The photo series Hidden City (1994/2010) embodies Julian Rosefeldt’s earliest work complex, Stadt im Verborgenen (Hidden City, 1994), that he developed together with his former artist-partner Piero Steinle for their diploma in architecture. Both works deal with the Königsplatz in Munich, where the headquarters of the NSDAP was located. Until just a few years ago, any information on the function and history of the buildings around the former cult and party centre of the Nazi movement was withheld from Munich’s citizens and visitors.
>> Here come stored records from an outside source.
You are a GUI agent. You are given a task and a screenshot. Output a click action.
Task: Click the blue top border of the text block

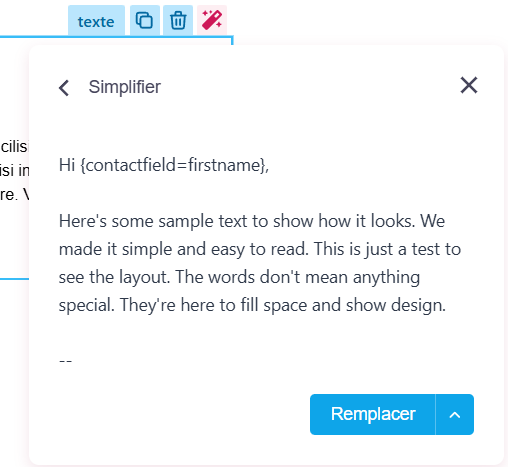tap(116, 37)
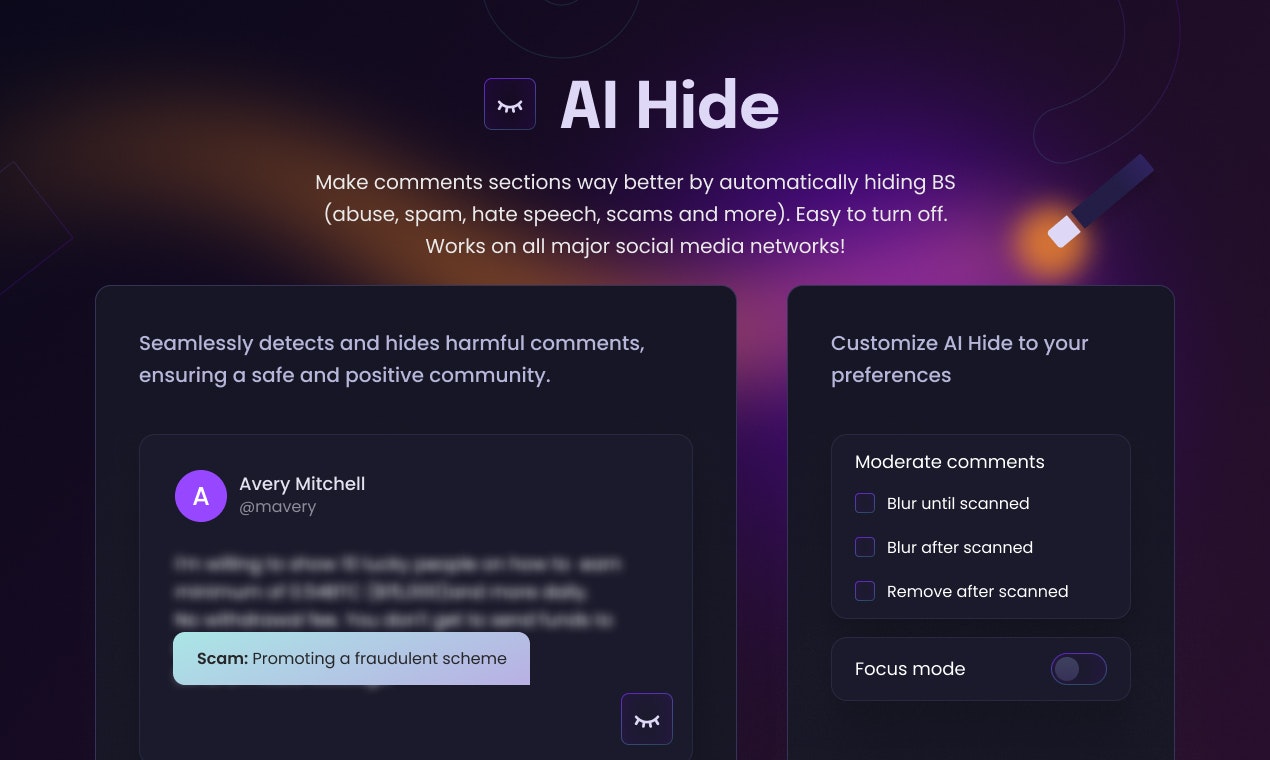Click the 'Scam: Promoting a fraudulent scheme' badge

point(351,658)
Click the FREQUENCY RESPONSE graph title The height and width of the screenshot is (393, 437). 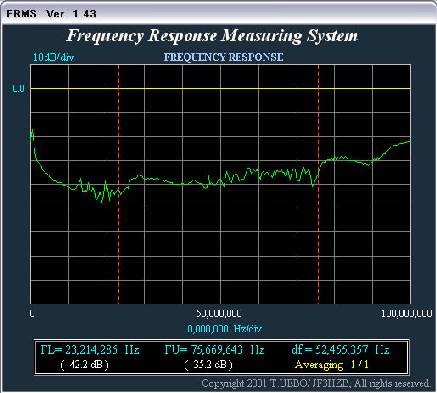click(223, 57)
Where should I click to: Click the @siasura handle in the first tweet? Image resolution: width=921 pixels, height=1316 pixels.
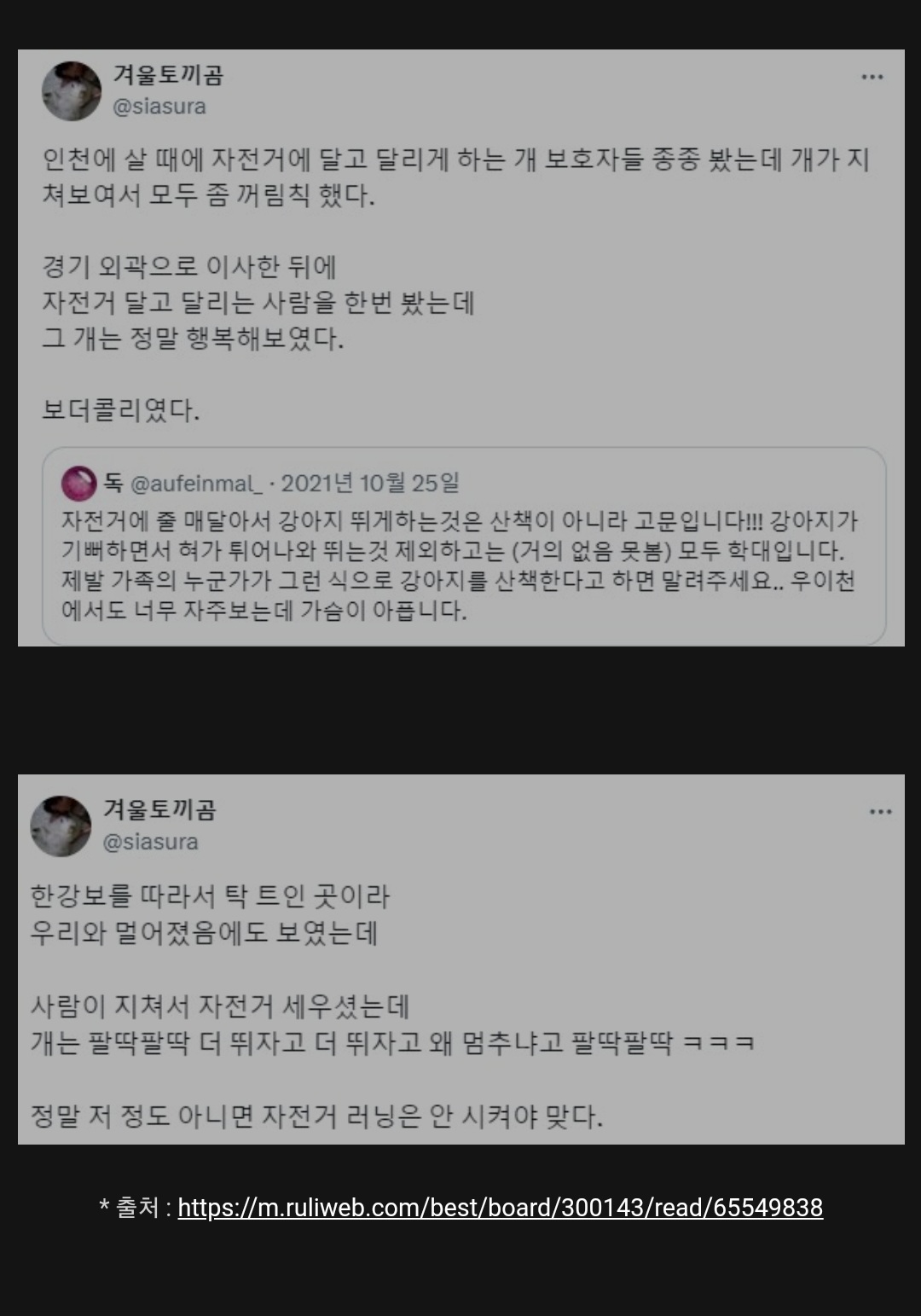(x=159, y=107)
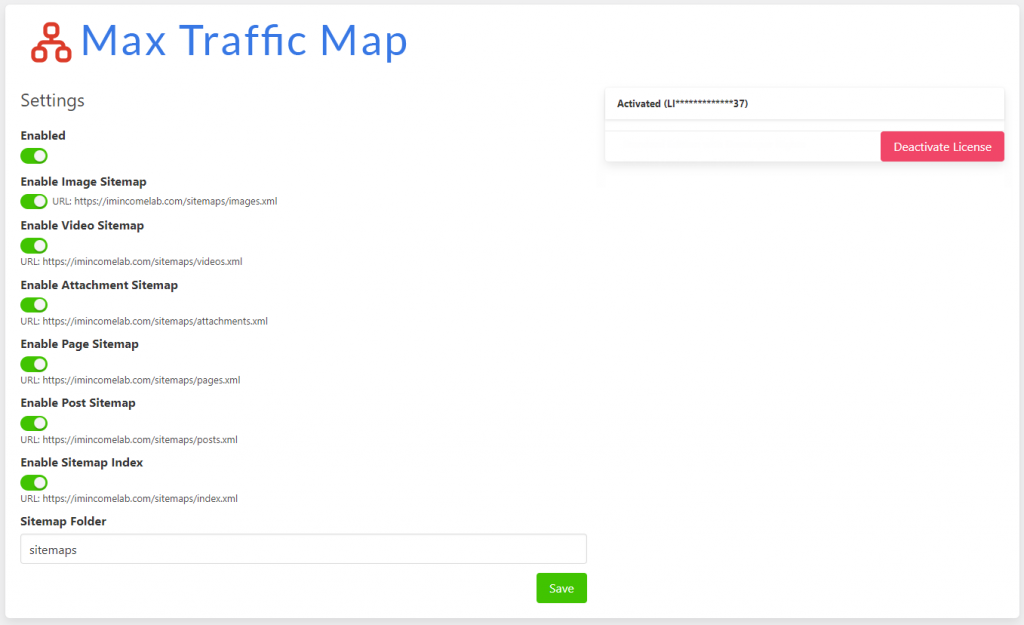The image size is (1024, 625).
Task: Disable the Enable Sitemap Index toggle
Action: [33, 483]

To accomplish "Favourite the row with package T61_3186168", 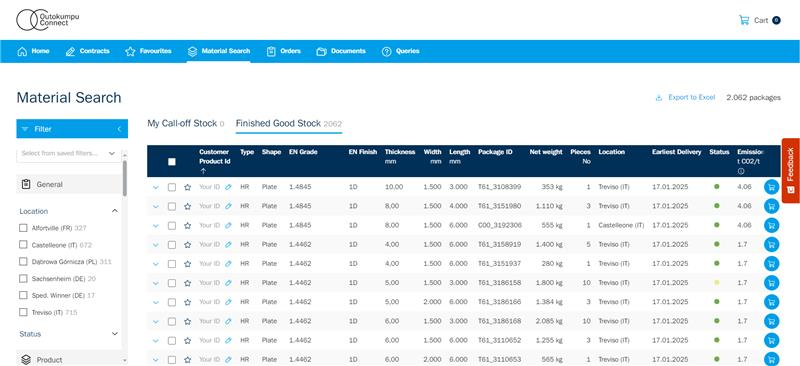I will point(187,321).
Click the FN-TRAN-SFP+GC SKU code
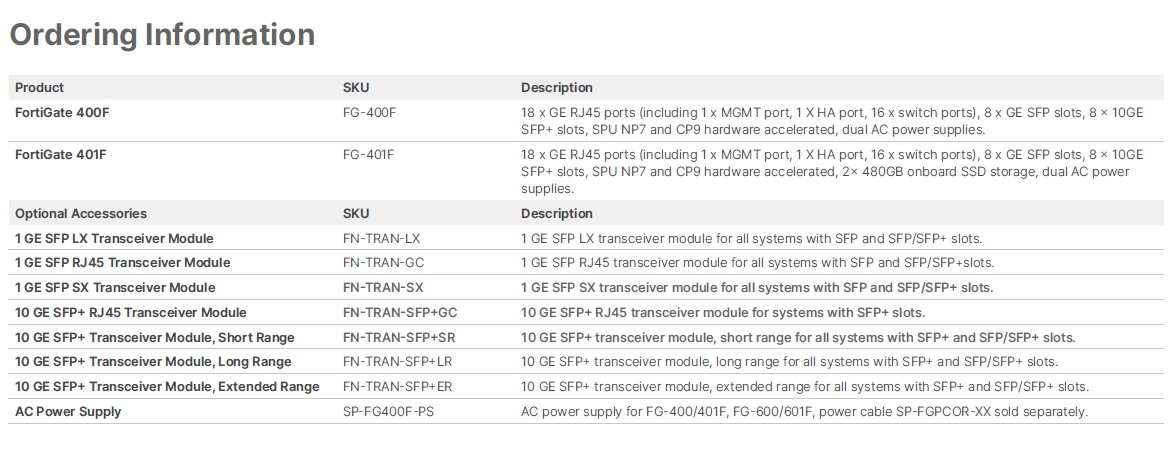The height and width of the screenshot is (468, 1176). [400, 312]
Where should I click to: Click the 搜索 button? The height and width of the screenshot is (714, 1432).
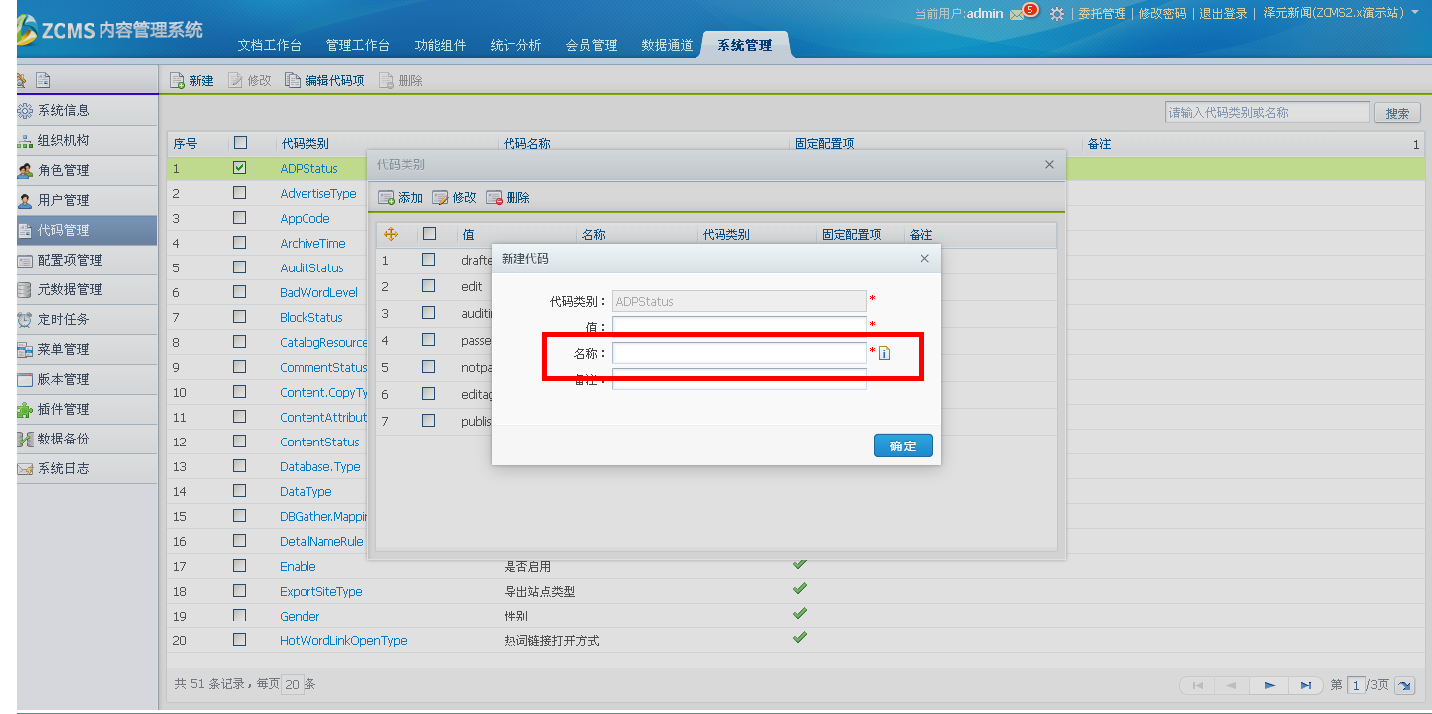(1397, 113)
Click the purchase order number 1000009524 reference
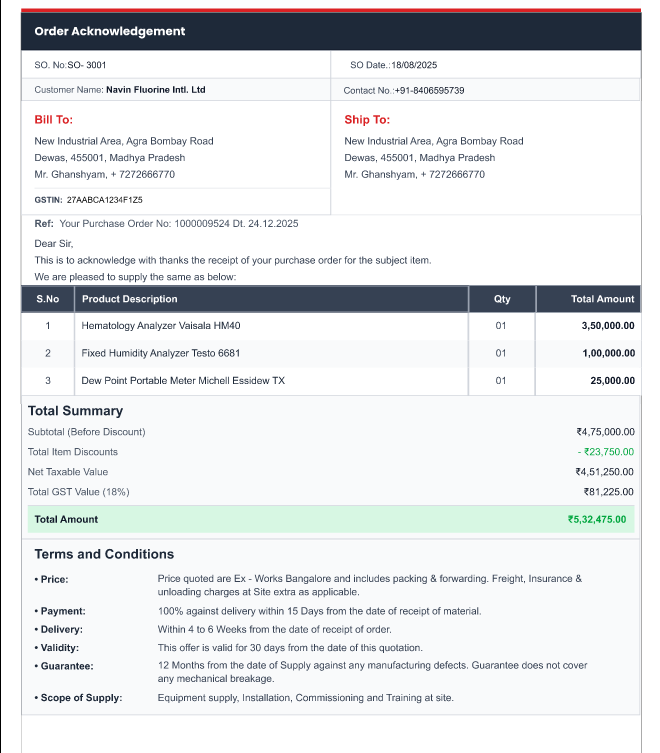This screenshot has width=660, height=753. click(202, 223)
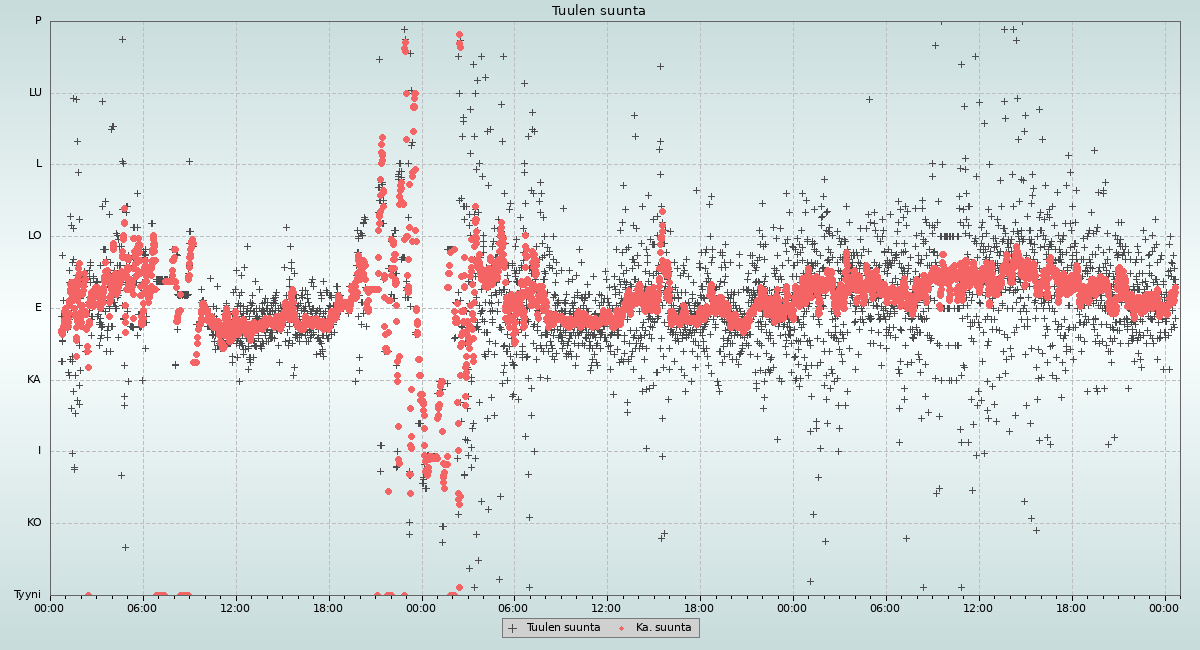This screenshot has width=1200, height=650.
Task: Pick the 'LO' label on the y-axis
Action: pos(35,236)
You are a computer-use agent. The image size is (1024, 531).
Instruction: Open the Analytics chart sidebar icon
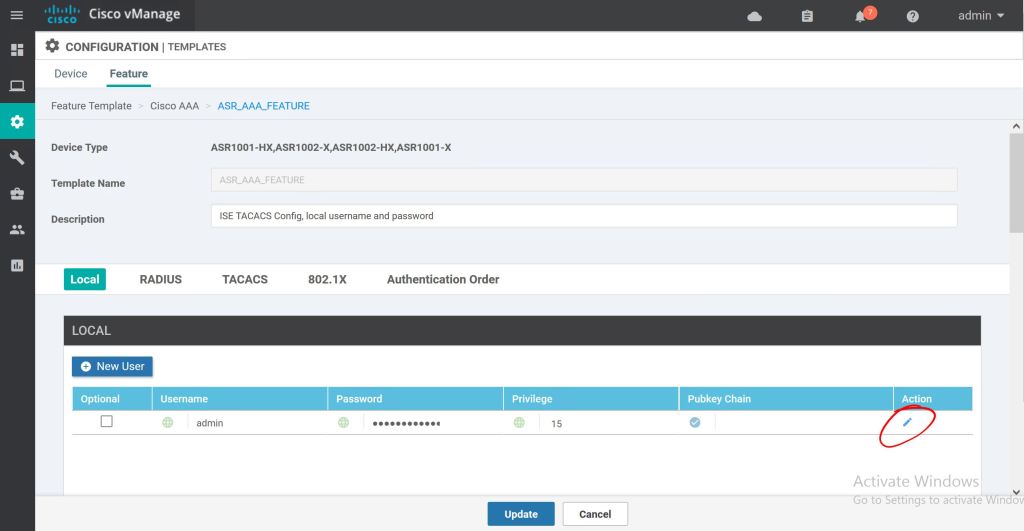[17, 265]
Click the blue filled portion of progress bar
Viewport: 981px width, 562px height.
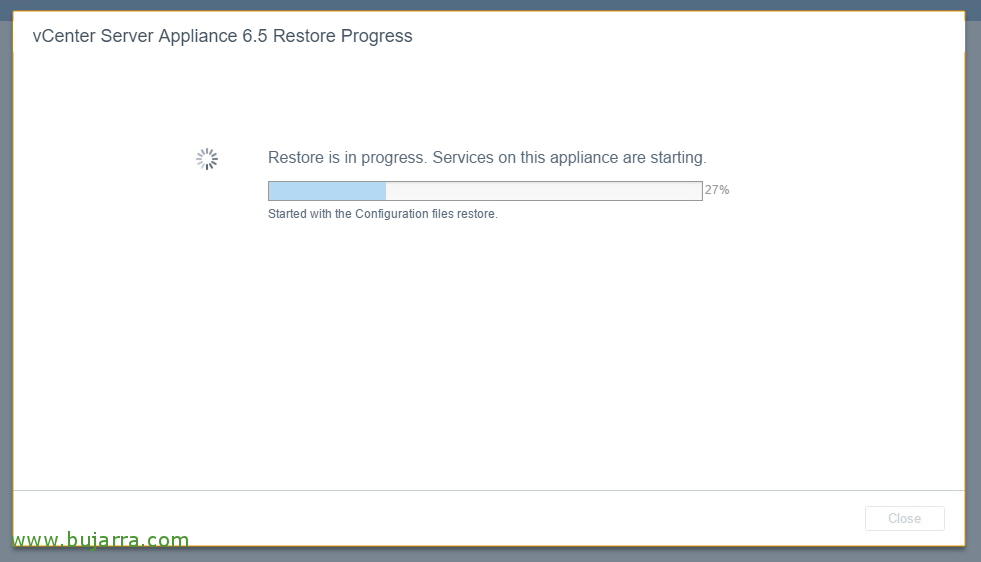[x=327, y=191]
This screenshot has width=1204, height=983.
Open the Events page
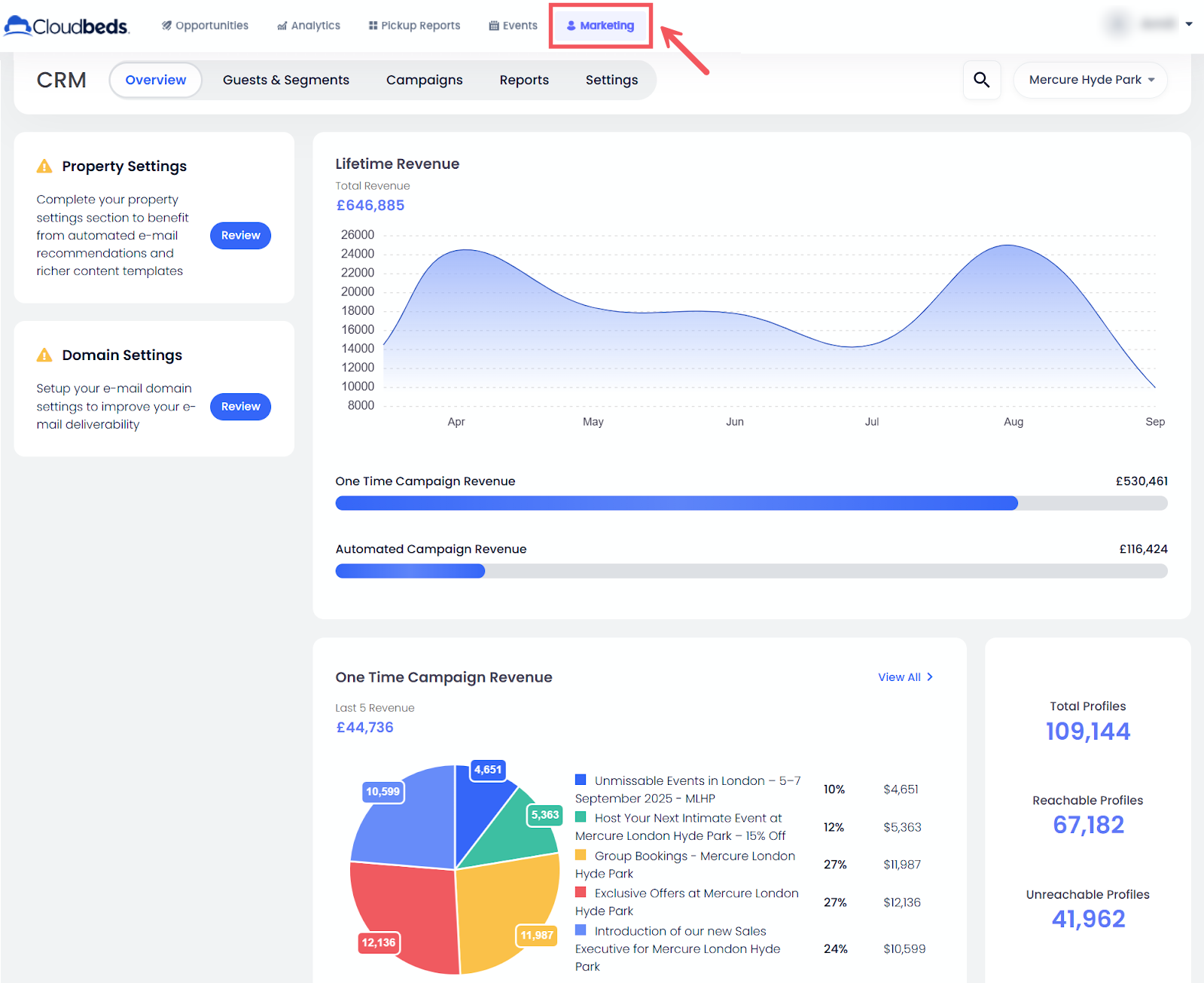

The work complex Stadt im Verborgenen consists of five parts: firstly, a photo installation that was shown only once at Munich’s Orangery; secondly, an architectural proposal for a documentation centre at the Königsplatz; thirdly, a film showing the caretaker of the University of Music and Performing Arts as he walks through a tunnel network between the bunkers underneath the former NSDAP buildings; fourthly, the publication Bürokratie und Kult (Bureaucracy and Cult), released by the artists in cooperation with the Zentralinstitut für Kunstgeschichte (Central Institute of Art History) on the occasion of the fiftieth anniversary of the end of World War II. Finally, Rosefeldt and Steinle developed an information board that for a long time represented the only attempt to bring the past of the Königsplatz – the situation and former function of its buildings during the era of National Socialism – to light. This certainly contributed to an ongoing discussion, which led to the actual realisation of a documentation centre on site.

Hidden City consists of twenty-eight black-and-white photographs, and is a new anthology from the pictures taken by Rosefeldt in 1994/1995, released in the catalogue Bürokratie und Kult. At the time, Rosefeldt and Steinle questioned the fake picture given by their hometown Munich to its visitors by hiding a dark history behind perfect-looking facades. Focussing on the still existing buildings of the former NSDAP headquarters, they revealed an almost forgotten catacomb system beneath. The major part of the subterranean network of tunnels and bunkers has remained structurally unchanged to this day. At street level, the artists unmasked the pedestals of Hitler’s so-called ‘Ehrentempel’ (temples of honour), which had been simply hidden behind bushes and thus rendered invisible to the public. The series offers a look into hidden places and secret absurdities discovered by Rosefeldt and Steinle, while also tracing the past: graffiti from the Allies, traces of soldiers’ dalliances with the ‘ladies’ (i.e. prostitutes), and finally a personal party room that the caretaker of the University of Music and Performing Arts installed at Hitler’s private bunker.

L. Korndörfer


Exhibitions / Catalogues

Conflict, Time, Photography, Museum Folkwang, Essen, April 10–July 5, 2015; Tate Modern, London,
    November 26, 2014–March 15, 2015 (curated by Simon Baker; catalogue)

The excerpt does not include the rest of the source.